Sorted Top-k in Rounds
This work addresses round-efficient rank aggregation for applications where multiple interactions are costly, providing theoretical bounds that are incremental but precise.
The paper tackles the sorted top-k problem, aiming to recover the top-k items in correct order using pairwise comparisons with a constant number of rounds, and characterizes optimal sample complexity as Θ(n^2) for r=1, Θ(n√k + n^{4/3}) for r=2, and ~Θ(n^{2/r}k^{(r-1)/r} + n) for r≥3 in the noiseless case, with extensions to noisy comparisons.

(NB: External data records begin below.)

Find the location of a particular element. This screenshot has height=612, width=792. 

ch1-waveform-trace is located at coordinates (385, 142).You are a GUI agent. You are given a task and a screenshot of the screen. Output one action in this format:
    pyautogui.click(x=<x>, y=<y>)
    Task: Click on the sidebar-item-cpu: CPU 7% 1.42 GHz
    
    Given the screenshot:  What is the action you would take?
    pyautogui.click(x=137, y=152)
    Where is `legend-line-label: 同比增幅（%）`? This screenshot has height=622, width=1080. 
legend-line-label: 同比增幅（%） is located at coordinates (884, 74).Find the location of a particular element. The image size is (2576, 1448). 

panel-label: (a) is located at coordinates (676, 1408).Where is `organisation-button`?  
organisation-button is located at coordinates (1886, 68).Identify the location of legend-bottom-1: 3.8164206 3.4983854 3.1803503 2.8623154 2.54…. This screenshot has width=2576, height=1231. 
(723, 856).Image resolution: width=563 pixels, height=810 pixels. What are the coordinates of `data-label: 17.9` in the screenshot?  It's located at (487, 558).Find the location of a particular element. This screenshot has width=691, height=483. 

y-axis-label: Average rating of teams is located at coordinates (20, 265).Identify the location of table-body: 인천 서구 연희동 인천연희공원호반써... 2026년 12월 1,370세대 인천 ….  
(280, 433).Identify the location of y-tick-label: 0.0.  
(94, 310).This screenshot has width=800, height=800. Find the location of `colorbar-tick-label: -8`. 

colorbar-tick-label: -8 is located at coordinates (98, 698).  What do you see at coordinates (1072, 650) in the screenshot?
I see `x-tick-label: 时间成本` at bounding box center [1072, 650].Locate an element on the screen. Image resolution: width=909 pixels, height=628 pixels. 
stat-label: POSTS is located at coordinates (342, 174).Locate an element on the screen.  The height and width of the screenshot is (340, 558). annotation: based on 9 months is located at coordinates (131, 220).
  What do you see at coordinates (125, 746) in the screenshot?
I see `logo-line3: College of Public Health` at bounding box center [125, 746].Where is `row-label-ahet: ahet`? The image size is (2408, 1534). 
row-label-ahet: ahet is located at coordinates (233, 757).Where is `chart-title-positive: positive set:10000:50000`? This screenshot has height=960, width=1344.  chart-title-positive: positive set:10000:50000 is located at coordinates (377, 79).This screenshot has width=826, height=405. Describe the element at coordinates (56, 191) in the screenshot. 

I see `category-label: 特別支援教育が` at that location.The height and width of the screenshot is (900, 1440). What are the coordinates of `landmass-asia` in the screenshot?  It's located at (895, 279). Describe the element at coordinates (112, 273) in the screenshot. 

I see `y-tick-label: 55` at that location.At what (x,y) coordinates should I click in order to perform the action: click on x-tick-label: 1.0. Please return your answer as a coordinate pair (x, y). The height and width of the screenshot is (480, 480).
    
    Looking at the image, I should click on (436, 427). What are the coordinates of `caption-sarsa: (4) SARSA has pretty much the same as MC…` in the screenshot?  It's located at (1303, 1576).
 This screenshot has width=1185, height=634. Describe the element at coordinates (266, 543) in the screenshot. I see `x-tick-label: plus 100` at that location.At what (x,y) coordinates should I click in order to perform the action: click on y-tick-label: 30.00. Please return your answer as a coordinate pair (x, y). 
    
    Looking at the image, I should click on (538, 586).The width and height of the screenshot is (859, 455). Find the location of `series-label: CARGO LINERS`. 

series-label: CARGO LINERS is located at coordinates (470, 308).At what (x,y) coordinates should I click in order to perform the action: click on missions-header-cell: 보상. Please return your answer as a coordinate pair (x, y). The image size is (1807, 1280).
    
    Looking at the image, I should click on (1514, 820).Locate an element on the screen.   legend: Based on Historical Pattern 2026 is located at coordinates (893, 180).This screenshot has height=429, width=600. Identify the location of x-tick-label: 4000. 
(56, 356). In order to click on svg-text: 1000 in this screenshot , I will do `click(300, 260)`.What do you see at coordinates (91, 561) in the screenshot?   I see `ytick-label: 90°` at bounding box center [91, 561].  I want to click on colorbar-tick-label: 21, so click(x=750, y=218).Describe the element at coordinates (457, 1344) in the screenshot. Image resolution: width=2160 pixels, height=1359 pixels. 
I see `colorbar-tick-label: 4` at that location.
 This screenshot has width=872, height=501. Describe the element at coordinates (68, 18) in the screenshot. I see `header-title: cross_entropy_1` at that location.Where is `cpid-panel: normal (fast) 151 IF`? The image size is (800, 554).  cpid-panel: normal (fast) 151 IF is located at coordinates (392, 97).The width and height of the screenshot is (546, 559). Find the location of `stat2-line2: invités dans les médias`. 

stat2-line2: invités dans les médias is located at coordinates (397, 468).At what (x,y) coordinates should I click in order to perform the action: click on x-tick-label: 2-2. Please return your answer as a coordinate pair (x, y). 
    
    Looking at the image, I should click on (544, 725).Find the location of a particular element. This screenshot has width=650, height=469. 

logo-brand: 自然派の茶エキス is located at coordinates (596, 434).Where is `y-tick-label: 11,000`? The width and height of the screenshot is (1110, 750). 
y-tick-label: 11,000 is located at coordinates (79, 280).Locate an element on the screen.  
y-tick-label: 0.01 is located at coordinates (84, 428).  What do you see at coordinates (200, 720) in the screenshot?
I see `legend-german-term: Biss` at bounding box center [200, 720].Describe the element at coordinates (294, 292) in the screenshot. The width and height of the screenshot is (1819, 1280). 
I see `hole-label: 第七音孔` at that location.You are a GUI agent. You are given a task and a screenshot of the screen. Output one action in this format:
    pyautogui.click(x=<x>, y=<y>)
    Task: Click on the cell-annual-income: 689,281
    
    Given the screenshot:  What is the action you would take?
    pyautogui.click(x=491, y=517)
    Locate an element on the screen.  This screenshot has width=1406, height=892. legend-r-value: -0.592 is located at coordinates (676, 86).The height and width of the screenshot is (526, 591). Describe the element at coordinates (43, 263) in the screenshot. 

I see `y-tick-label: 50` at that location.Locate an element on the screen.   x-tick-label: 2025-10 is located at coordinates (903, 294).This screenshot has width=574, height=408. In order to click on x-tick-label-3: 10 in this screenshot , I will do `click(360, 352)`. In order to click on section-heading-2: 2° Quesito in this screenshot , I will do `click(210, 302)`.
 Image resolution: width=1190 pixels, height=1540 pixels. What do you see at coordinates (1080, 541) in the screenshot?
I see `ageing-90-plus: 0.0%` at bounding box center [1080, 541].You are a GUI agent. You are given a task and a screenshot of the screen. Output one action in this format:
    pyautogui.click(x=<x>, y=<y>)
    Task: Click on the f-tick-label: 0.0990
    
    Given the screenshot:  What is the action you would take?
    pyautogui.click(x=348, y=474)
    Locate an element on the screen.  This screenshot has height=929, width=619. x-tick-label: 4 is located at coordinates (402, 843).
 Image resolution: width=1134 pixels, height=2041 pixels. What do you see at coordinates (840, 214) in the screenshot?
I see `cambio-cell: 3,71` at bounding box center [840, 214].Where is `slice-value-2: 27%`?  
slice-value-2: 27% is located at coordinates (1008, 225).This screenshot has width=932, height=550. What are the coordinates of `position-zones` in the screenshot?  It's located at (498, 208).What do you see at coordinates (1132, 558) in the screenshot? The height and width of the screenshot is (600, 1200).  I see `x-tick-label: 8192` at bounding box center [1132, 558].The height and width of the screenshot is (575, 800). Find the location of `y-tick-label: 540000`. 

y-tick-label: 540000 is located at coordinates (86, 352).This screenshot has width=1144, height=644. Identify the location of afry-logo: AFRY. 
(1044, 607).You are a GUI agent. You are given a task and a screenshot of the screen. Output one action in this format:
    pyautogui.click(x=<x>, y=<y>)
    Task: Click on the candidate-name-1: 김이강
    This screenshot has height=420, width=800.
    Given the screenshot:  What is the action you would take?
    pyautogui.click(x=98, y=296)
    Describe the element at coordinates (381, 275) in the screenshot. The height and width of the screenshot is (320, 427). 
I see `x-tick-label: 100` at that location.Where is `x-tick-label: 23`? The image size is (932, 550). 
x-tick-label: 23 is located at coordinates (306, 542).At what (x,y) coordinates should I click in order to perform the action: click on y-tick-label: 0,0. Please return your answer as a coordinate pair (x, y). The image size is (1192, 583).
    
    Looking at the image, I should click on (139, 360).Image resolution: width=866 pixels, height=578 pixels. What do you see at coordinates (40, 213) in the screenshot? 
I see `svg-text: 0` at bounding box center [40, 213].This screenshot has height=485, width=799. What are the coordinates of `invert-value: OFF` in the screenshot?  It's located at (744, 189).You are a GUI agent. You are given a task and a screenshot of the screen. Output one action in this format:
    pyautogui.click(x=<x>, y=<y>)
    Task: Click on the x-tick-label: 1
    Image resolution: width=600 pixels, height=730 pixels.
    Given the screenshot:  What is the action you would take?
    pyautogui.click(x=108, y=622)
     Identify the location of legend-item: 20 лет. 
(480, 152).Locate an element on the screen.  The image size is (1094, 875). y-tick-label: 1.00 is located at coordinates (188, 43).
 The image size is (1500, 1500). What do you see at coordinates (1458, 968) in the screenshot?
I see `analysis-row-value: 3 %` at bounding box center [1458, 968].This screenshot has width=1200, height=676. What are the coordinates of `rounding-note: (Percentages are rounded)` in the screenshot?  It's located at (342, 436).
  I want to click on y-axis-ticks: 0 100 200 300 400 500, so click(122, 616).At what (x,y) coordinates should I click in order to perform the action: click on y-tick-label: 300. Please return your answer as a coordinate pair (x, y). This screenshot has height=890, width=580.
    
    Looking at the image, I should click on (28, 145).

We consider the sorted top-$k$ problem whose goal is to recover the top-$k$ items with the correct order out of $n$ items using pairwise comparisons. In many applications, multiple rounds of interaction can be costly. We restrict our attention to algorithms with a constant number of rounds $r$ and try to minimize the sample complexity, i.e. the number of comparisons. When the comparisons are noiseless, we characterize how the optimal sample complexity depends on the number of rounds (up to a polylogarithmic factor for general $r$ and up to a constant factor for $r=1$ or 2). In particular, the sample complexity is $Θ(n^2)$ for $r=1$, $Θ(n\sqrt{k} + n^{4/3})$ for $r=2$ and $\tildeΘ\left(n^{2/r} k^{(r-1)/r} + n\right)$ for $r \geq 3$. We extend our results of sorted top-$k$ to the noisy case where each comparison is correct with probability $2/3$. When $r=1$ or 2, we show that the sample complexity gets an extra $Θ(\log(k))$ factor when we transition from the noiseless case to the noisy case. We also prove new results for top-$k$ and sorting in the noisy case. We believe our techniques can be generally useful for understanding the trade-off between round complexities and sample complexities of rank aggregation problems.